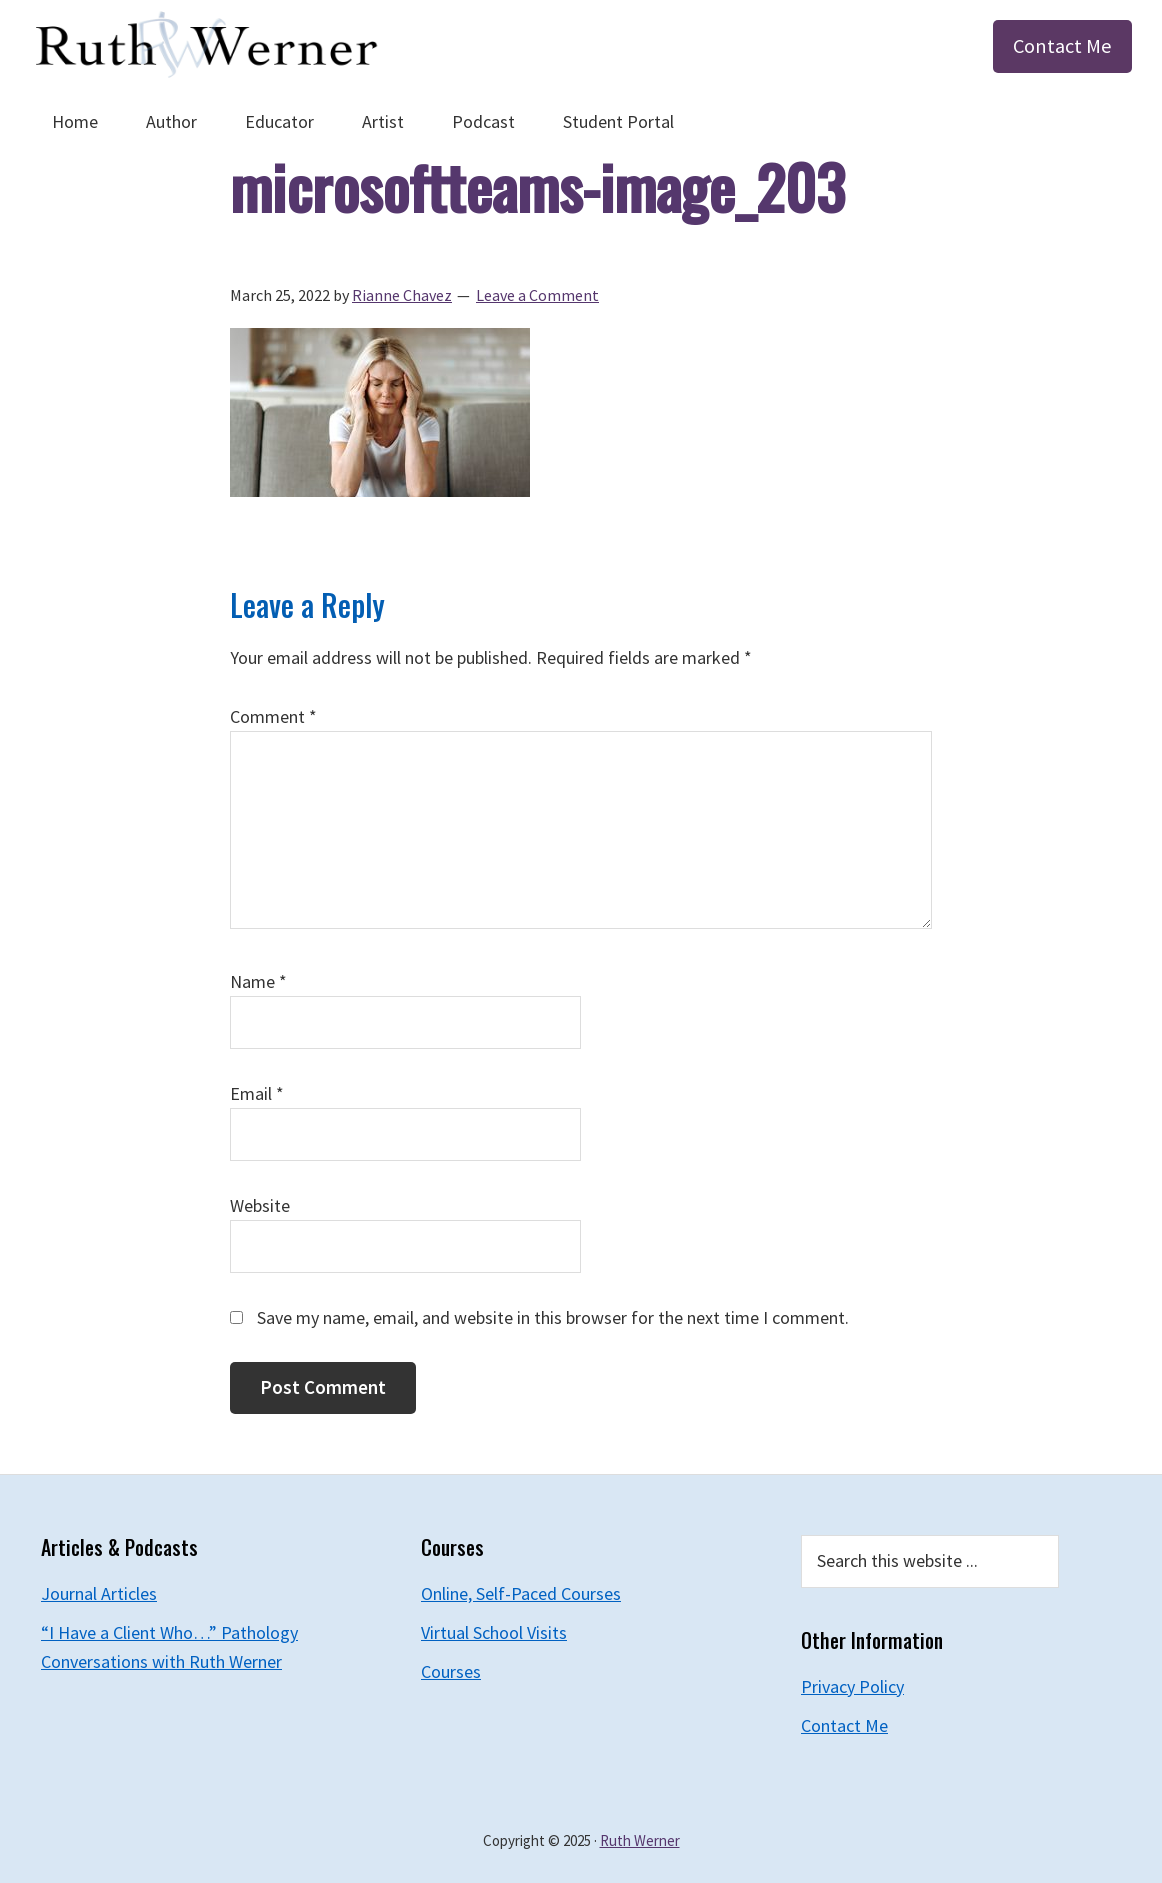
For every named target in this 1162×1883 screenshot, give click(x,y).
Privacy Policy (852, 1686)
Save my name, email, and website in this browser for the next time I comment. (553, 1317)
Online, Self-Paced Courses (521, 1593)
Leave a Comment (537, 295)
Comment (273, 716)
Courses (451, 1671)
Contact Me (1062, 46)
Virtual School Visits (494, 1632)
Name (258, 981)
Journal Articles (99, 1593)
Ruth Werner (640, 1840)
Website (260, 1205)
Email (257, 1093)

·····

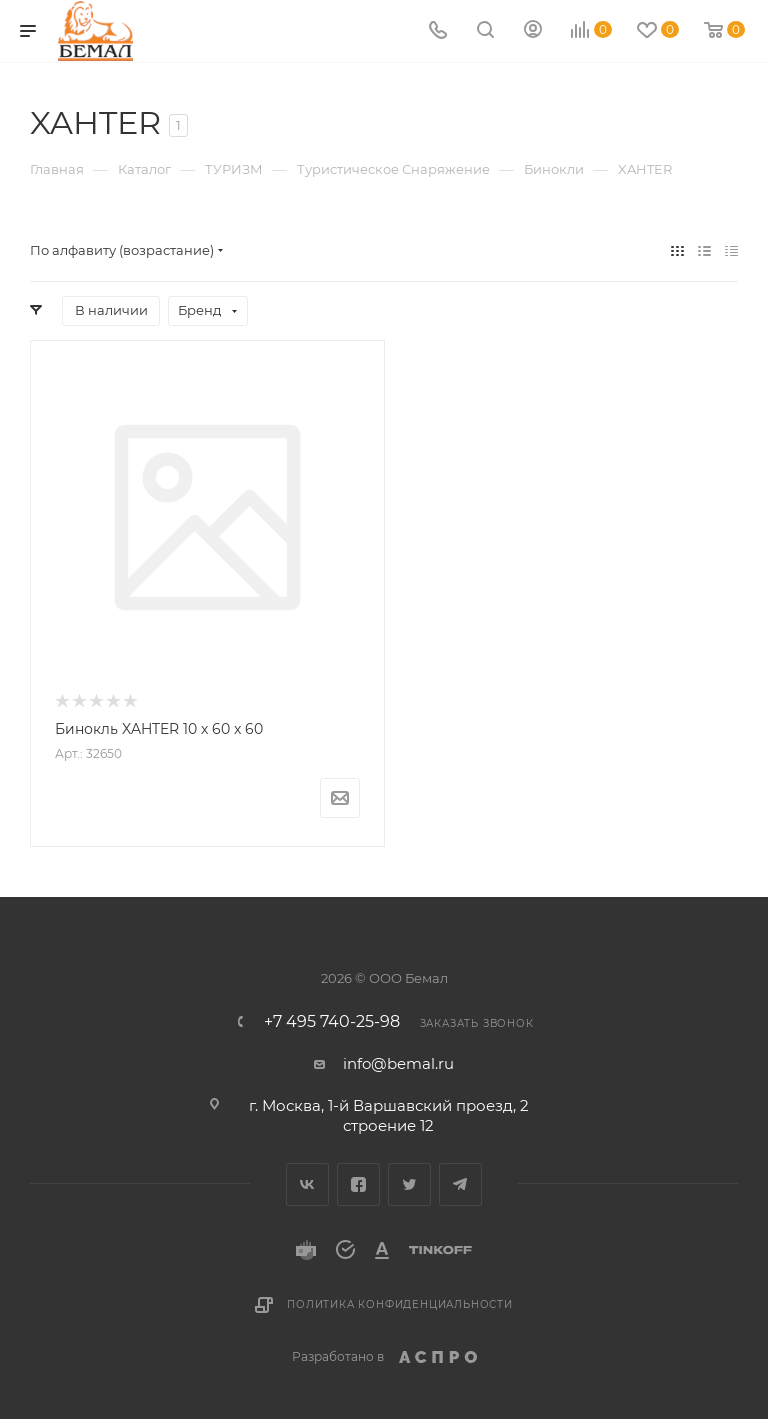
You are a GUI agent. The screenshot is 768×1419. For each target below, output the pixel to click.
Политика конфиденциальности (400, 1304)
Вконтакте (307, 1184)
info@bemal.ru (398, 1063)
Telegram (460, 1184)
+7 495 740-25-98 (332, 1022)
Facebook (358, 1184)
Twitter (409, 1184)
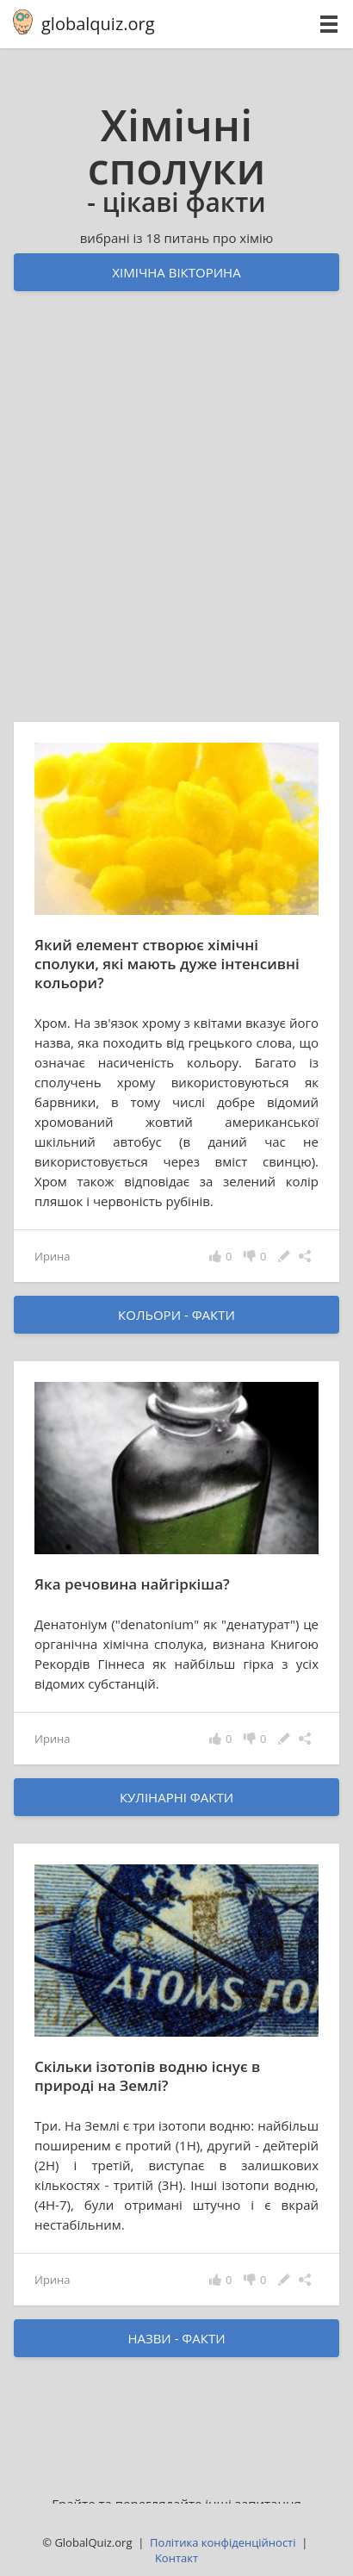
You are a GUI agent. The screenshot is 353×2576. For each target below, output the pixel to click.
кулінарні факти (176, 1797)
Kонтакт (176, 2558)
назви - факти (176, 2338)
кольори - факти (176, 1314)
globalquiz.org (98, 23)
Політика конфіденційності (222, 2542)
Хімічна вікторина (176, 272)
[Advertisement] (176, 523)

·····

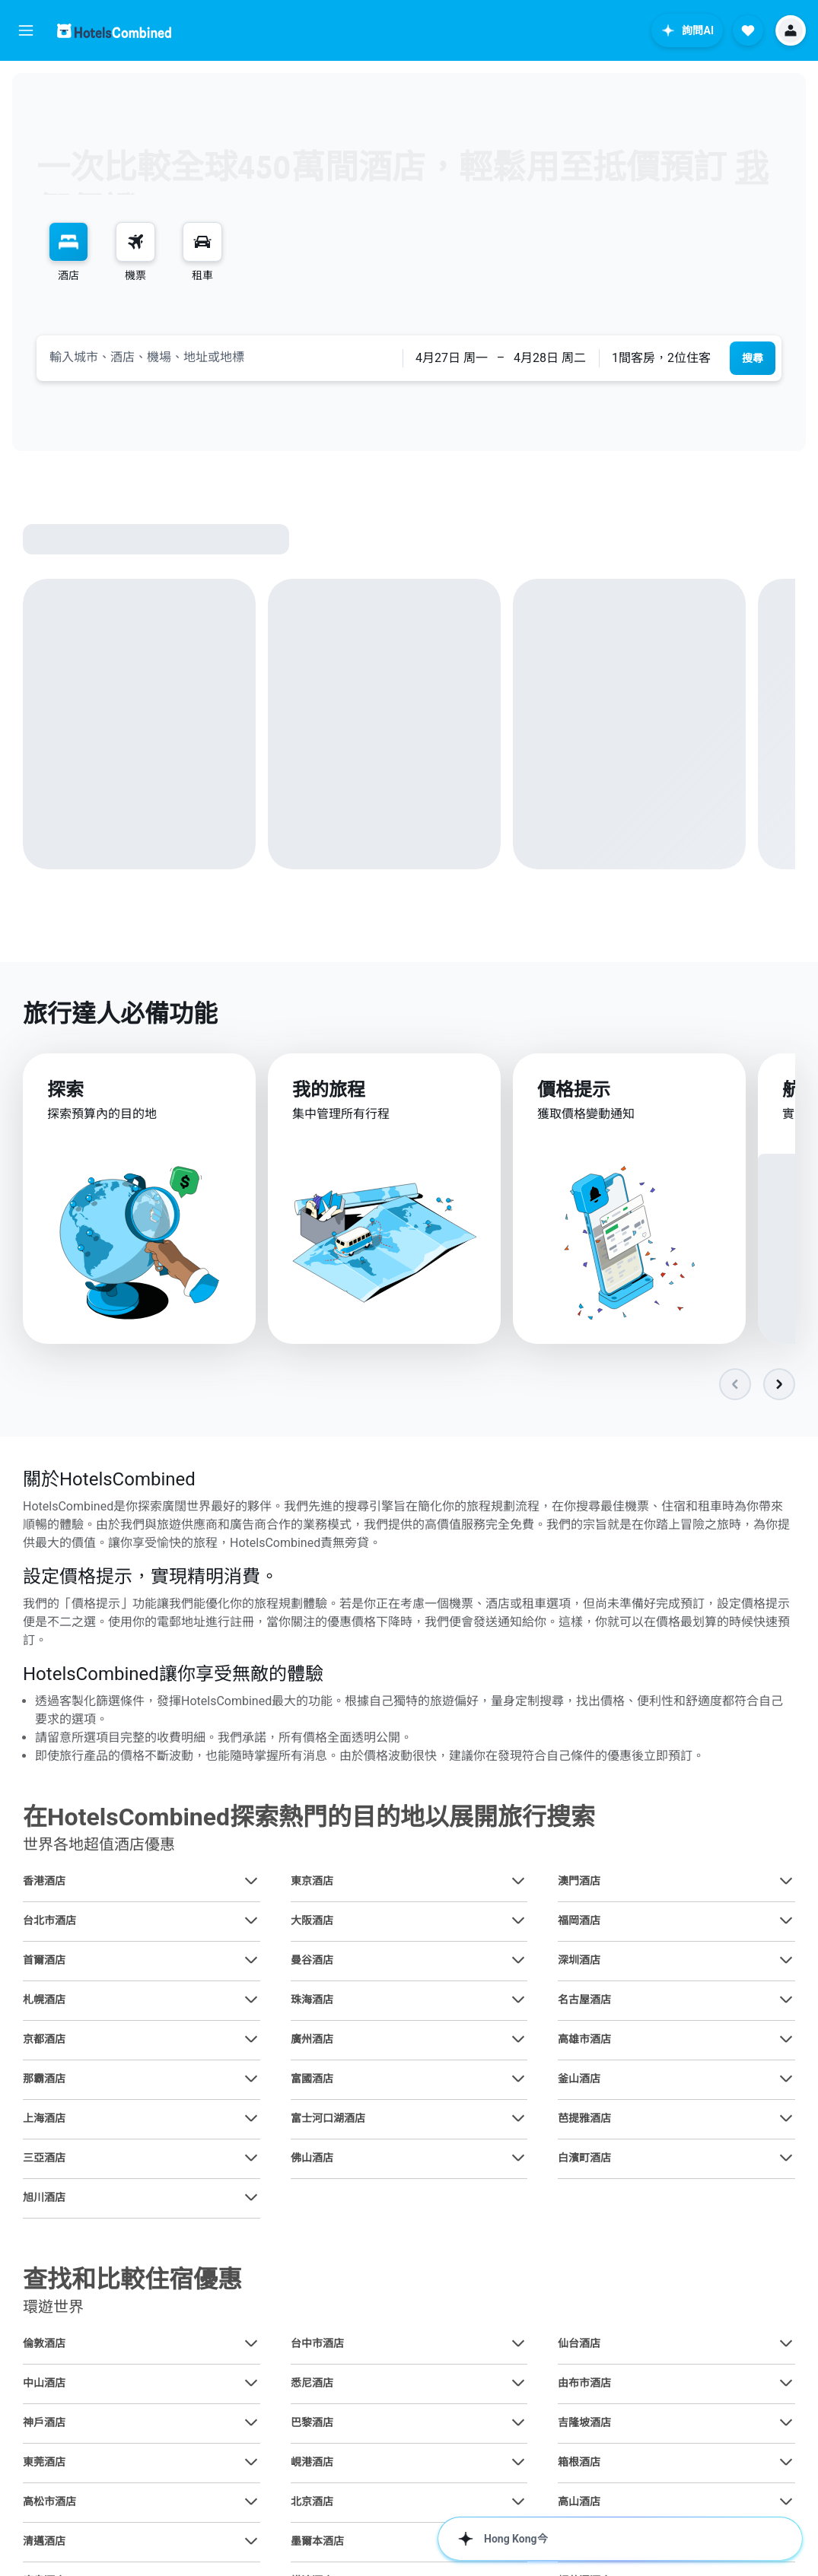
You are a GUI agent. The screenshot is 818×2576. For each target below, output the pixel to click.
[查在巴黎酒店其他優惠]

·····

*EXERCISE OBJECTIVE*
Rename "Privacy Policy" to "Data Protection Policy" in the listing lines from the line with "For every named" up to and including the line with "Leave a Comment (537, 295)", and write out only those lines with every other part unchanged.

*RESPONSE*
For every named target in this 1162×1883 screenshot, give click(x,y).
Data Protection Policy (852, 1686)
Save my name, email, and website in this browser for the next time I comment. (553, 1317)
Online, Self-Paced Courses (521, 1593)
Leave a Comment (537, 295)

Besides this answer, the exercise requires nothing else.